H9c2 were incubated with 0.3 μg/mL IL-18 for 18 h. IL-18 significantly increased the expression of NF-κB inducing kinase (NIK) in the H9c2 (Figure 1A). Pretreatment of H9c2 with EGCG or L-165,041 significantly attenuated the NIK expression otherwise significantly upregulated by incubation with IL-18 for 18 h. Both EGCG and L-165,041 significantly attenuated the nuclear NF-κB (nuNF-κB) expression otherwise significantly upregulated by incubation with IL-18 after 18 h (Figure 1B).

Figure 1

Pretreatment with 20 mM ECGC and 2 mM L-165,041 attenuated IL-18-induced inflammatory markers in H9c2 cardiomyoblasts. (A) NIK production significantly was inhibited by EGCG or L-165,041 (n = 4). (B) EGCG and L-165,041 significantly attenuated IL-18-induced nuNF-κB upregulation (n = 4). The data are normalized and shown as individual data (solid circles) and as mean (horizontal lines) ± SEM (error bars). Differences between groups were assessed using a Kruskal–Wallis test. *P < 0.05 and **P < 0.01 when compared with control. #P < 0.05 when compared with IL-18 alone. ECGC (E), epigallocatechin gallate; IL-18, interleukin-18; L-165,041 (L), peroxisome proliferator-activated receptor delta (PPARd) agonist; NIK, nuclear factor kappa-light-chain-enhancer of activated B cells (NF-κB) inducing kinase; nuNF-κB, nuclear NF-κB; SEM: standard error of mean.

IL-18 upregulates BNP mRNA and protein in H9c2 cardiomyoblasts

Real-time qPCR showed that incubation with IL-18 for 18 h significantly upregulated BNP mRNA (P < 0.01) and pretreatment with EGCG or L-165,041 significantly attenuated the expression of BNP otherwise significantly upregulated by incubation with IL-18 (Figure 2A). Western blotting showed that the significant upregulation of BNP after incubation with IL-18 for 18 h was attenuated by pretreatment with EGCG or L-165,041 (P < 0.01 and P < 0.05, respectively; Figure 2B).

Figure 2

Effects of 20 mM ECGC and 2 mM L-165,041 treatment on IL-18-induced BNP mRNA and protein expressions in H9c2 cardiomyoblasts. Treatment with IL-18 significantly increased the BNP (n = 4) (A) mRNA and (B) protein expression (n = 5). The data are normalized and shown as individual data (solid circles) and as mean (horizontal lines) ± SEM (error bars). Differences between groups were assessed using a Kruskal–Wallis test. **P < 0.01 when compared with control. #P < 0.05 and ##P < 0.01 when compared with IL-18. BNP, brain natriuretic peptide; ECGC (E), epigallocatechin gallate; IL-18, interleukin-18; L-165,041 (L), peroxisome proliferator-activated receptor delta (PPARd) agonist; SEM: standard error of mean.

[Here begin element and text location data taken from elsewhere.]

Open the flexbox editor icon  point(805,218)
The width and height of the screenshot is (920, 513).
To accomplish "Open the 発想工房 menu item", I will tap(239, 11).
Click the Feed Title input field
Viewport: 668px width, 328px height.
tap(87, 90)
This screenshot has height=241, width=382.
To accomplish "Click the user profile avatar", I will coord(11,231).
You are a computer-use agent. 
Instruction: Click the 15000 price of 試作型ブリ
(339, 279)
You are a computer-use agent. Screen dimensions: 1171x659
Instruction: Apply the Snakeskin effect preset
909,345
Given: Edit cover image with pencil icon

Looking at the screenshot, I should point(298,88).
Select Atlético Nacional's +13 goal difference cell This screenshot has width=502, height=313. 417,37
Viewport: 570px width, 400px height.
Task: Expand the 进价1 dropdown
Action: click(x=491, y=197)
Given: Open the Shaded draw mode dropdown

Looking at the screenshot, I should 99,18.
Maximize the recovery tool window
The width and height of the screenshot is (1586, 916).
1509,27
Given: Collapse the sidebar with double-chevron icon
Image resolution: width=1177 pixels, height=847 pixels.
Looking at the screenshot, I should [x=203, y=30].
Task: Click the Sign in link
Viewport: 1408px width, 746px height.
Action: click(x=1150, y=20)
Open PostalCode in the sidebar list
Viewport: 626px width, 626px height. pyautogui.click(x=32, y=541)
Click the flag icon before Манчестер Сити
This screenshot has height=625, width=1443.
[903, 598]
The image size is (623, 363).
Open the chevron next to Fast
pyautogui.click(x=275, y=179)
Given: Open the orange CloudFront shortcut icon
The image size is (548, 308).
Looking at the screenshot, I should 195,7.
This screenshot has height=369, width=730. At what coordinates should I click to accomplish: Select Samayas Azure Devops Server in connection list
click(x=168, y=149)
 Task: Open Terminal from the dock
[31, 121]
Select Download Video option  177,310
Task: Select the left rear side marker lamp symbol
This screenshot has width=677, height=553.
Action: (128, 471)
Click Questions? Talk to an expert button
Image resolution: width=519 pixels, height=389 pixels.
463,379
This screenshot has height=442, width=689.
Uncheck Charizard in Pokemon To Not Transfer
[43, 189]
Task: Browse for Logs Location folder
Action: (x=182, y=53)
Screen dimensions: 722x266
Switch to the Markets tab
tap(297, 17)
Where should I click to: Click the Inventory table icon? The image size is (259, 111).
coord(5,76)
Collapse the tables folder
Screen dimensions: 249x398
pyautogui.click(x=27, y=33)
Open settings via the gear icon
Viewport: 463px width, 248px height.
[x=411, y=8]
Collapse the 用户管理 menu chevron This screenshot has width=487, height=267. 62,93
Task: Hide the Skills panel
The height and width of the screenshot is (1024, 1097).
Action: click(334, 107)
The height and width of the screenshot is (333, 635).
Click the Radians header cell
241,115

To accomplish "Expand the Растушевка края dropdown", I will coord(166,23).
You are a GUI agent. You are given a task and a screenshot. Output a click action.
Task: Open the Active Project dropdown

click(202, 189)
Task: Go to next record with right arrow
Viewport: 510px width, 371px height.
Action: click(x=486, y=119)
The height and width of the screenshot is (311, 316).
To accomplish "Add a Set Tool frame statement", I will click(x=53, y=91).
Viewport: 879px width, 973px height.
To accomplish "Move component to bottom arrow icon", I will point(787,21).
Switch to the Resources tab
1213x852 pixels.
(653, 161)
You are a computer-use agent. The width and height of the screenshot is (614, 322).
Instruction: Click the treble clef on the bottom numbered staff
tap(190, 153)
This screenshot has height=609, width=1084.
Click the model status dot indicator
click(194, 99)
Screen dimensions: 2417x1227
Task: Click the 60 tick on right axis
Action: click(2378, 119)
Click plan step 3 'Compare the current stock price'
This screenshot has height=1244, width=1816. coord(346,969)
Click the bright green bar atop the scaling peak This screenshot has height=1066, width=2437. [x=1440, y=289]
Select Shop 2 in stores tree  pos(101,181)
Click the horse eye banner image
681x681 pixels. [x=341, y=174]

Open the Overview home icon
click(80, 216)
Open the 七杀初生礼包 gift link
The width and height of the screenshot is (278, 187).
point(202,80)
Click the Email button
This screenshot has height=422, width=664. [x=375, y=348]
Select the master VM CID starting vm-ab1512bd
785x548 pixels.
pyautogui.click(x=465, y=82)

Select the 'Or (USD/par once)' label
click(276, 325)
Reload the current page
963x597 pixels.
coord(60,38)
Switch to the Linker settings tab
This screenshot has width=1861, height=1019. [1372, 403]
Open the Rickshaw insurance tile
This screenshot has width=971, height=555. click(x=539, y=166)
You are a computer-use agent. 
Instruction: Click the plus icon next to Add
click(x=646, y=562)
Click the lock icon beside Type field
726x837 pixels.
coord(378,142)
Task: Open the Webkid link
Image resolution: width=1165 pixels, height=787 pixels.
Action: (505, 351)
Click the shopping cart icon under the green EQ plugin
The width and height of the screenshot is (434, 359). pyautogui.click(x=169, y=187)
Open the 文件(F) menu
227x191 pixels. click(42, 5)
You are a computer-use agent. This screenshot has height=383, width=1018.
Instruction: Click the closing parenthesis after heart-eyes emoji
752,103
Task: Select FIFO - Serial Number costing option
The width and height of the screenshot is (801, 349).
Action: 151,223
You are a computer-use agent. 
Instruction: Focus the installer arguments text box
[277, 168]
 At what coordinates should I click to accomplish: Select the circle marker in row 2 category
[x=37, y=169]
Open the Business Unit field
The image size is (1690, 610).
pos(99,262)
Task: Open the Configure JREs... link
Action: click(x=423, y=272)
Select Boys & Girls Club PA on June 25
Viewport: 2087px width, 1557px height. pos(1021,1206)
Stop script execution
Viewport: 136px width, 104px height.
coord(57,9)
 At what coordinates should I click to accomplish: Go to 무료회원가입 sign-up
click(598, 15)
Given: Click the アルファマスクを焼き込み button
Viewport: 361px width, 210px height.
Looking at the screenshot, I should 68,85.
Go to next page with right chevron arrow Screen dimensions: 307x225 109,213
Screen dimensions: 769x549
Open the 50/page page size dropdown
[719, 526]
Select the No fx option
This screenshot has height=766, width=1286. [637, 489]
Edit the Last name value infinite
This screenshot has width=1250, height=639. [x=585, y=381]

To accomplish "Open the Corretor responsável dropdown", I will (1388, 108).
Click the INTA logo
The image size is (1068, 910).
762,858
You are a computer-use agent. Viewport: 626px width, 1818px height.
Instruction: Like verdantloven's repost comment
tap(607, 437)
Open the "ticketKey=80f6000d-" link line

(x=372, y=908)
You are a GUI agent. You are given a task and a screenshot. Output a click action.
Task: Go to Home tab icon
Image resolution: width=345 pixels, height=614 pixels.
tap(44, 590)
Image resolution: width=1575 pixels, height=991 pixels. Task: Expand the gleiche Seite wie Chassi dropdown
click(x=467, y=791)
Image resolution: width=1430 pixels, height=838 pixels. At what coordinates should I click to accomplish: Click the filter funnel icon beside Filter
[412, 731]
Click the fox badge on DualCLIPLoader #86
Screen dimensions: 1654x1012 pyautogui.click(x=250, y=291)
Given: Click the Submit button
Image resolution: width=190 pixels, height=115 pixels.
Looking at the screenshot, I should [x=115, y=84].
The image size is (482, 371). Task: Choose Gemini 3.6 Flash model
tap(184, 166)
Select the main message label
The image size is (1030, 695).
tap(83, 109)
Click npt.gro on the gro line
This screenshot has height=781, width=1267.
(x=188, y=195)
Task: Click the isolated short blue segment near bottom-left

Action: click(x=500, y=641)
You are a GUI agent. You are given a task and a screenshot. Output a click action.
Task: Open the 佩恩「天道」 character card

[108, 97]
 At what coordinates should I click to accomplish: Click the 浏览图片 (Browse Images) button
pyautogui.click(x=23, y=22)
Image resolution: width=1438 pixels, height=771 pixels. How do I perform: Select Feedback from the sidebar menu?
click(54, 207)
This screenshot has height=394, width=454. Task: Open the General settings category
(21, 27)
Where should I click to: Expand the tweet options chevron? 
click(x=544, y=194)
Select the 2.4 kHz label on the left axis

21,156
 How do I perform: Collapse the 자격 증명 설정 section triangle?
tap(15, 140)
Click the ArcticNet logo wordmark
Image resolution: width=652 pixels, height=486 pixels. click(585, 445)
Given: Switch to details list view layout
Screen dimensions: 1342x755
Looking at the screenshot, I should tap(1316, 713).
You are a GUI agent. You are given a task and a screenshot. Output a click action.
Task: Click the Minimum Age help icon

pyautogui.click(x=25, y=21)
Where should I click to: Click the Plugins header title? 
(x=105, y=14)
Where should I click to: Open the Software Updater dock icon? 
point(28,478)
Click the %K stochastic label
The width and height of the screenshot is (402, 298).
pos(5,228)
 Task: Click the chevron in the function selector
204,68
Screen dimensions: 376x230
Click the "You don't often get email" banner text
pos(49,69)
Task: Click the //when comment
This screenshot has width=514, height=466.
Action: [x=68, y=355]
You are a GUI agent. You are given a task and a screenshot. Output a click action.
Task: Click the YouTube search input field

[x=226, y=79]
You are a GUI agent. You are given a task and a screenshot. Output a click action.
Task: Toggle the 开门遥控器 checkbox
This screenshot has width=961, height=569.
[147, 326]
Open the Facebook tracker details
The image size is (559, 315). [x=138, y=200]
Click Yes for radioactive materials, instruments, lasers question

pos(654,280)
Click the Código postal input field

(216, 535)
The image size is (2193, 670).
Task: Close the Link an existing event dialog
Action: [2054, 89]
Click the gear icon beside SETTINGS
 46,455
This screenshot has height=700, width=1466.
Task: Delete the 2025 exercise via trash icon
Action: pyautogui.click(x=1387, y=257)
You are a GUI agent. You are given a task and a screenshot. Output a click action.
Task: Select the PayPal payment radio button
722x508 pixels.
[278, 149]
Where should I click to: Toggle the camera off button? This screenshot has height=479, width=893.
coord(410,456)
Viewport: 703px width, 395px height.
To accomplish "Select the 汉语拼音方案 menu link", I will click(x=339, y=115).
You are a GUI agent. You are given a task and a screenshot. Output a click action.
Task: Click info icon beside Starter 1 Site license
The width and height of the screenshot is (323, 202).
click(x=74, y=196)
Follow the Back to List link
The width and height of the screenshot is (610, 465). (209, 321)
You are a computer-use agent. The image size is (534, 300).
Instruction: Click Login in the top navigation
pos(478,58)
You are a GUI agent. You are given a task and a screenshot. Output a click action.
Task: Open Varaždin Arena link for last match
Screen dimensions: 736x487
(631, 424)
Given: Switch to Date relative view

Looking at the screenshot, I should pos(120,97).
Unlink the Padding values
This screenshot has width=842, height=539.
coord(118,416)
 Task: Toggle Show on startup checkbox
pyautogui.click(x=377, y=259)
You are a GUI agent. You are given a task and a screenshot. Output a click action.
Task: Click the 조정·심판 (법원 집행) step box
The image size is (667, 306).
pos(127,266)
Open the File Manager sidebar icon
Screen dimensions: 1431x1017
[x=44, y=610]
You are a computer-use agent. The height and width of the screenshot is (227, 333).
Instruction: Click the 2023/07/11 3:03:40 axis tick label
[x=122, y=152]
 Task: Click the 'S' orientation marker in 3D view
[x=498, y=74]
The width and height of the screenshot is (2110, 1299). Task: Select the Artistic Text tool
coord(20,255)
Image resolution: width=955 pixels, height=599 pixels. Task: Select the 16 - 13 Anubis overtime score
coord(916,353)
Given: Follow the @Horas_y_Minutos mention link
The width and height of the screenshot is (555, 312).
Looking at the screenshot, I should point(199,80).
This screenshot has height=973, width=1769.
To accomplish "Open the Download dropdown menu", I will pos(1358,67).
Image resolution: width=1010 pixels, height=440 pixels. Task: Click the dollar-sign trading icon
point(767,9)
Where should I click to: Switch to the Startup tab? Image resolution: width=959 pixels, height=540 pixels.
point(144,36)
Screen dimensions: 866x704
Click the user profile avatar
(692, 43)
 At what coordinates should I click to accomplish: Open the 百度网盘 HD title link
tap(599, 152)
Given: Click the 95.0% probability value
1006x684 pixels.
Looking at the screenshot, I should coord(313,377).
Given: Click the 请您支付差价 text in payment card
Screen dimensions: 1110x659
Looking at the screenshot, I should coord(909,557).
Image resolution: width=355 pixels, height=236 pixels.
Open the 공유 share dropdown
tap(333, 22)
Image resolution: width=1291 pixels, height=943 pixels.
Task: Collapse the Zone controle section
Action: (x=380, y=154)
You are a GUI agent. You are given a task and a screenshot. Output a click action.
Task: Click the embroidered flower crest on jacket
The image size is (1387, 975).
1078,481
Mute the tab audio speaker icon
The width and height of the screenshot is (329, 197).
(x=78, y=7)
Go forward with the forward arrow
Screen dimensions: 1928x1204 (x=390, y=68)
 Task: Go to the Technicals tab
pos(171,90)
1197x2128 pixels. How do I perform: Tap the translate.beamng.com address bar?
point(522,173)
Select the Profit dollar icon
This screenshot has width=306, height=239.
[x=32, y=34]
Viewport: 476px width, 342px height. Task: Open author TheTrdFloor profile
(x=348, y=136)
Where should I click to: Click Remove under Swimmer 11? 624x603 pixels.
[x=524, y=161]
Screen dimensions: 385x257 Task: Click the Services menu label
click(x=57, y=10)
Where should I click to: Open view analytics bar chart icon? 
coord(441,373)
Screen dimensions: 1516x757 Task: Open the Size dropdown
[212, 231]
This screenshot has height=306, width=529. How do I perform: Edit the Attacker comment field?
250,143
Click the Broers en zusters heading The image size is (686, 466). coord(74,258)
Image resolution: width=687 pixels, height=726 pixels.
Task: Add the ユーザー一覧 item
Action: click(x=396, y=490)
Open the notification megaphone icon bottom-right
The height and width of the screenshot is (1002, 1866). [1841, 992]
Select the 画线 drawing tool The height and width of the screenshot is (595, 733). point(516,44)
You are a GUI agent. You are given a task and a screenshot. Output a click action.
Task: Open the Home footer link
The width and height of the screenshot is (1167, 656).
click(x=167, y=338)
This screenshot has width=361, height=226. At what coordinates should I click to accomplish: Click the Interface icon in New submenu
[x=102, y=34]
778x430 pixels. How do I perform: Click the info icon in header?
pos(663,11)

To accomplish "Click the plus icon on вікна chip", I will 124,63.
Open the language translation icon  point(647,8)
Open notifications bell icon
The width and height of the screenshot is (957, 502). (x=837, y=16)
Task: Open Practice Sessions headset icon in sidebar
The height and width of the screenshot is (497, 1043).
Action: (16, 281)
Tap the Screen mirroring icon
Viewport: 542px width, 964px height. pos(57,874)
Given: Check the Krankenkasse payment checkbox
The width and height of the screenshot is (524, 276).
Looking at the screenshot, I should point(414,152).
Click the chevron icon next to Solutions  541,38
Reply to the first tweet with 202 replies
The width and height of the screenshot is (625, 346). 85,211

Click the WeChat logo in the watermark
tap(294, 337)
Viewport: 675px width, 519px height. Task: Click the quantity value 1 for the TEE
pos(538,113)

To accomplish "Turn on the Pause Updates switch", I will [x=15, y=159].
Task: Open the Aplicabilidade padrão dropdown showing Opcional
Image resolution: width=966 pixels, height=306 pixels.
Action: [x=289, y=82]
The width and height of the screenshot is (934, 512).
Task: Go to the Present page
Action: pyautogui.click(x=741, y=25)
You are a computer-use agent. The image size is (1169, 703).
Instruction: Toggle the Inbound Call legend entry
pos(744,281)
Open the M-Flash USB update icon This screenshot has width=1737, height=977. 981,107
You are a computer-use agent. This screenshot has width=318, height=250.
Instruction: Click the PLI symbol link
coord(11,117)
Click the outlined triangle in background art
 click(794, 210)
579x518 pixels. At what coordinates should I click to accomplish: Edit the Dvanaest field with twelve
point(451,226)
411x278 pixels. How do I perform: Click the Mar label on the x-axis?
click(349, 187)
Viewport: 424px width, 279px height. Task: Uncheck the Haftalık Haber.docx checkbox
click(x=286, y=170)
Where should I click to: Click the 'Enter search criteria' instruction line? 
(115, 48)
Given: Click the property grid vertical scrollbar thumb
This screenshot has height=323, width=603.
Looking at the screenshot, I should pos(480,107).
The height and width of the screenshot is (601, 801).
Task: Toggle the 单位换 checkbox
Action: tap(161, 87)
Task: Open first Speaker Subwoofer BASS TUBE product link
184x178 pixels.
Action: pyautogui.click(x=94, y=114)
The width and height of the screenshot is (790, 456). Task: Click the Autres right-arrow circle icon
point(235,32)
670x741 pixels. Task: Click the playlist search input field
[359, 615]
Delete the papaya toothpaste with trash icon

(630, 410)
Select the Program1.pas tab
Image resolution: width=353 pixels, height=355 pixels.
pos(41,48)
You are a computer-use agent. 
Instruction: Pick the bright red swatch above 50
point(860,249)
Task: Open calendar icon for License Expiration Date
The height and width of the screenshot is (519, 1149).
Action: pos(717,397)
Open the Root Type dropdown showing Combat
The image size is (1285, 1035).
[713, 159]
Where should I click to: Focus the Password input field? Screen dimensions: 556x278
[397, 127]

IL-18 upregulates HTR2B mRNA and protein in H9c2 cardiomyoblasts

H9c2 were incubated with 0.3 μg/mL IL-18 for various times. IL-18 significantly increased the expression of HTR2B protein in H9c2 after 12 h and 18 h (P = 0.011 and P = 0.007, respectively), but the expression had returned to control levels within 24 h (Figure 3A). Serotonin alone significantly increased HTR2B mRNA expression (P = 0.03). Both EGCG and L-165,041 significantly attenuated the HTR2B mRNA upregulation by IL-18 after 18 h (P = 0.012 and P = 0.025, respectively). However, after pretreatment with SB215505, the attenuation effect was diminished (Figure 3B). Consistent with this finding, HTR2B protein was significantly upregulated by incubation with IL-18 for 18 h, as found by western blotting (P < 0.01). Pretreatment with EGCG and L-165,041 significantly attenuated the increased HTR2B protein expression seen after incubation with IL-18 (Figure 3C).

Figure 3

Pretreatment with 20 μM EGCG and 2 μM L-165,041 inhibited IL-18-induced HTR2B upregulation. (A) H9c2 cardiomyoblasts treated with IL-18 for up to 24 h, IL-18-induced HTR2B protein expression. Total protein was extracted and analyzed by western blotting for HTR2B protein expression (n = 4). (B) Serotonin (S) alone (10 μM) significantly increased the expression of HTR2B mRNA. H9c2 were treated IL-18 for 18 h. Pretreatment with EGCG and L-165,041 inhibited IL-18-induced HTR2B mRNA upregulation (n = 5) and (C) HTR2B protein expression (n = 5). The data are normalized and shown as individual data (solid circles) and as mean (horizontal lines) ± SEM (error bars). Differences between groups were assessed using a Kruskal–Wallis test. *P < 0.05 and **P < 0.01 when compared with control. #P < 0.05 when compared to IL-18 treatment alone. HTR2B, 5-hydroxytryptamine receptor 2B; ECGC (E), epigallocatechin gallate; IL-18, Interleukin-18; L-165,041 (L), peroxisome proliferator-activated receptor delta (PPARδ) agonist; SB215505 (SB), HTR2B antagonist; serotonin, 5-hydroxytryptamine.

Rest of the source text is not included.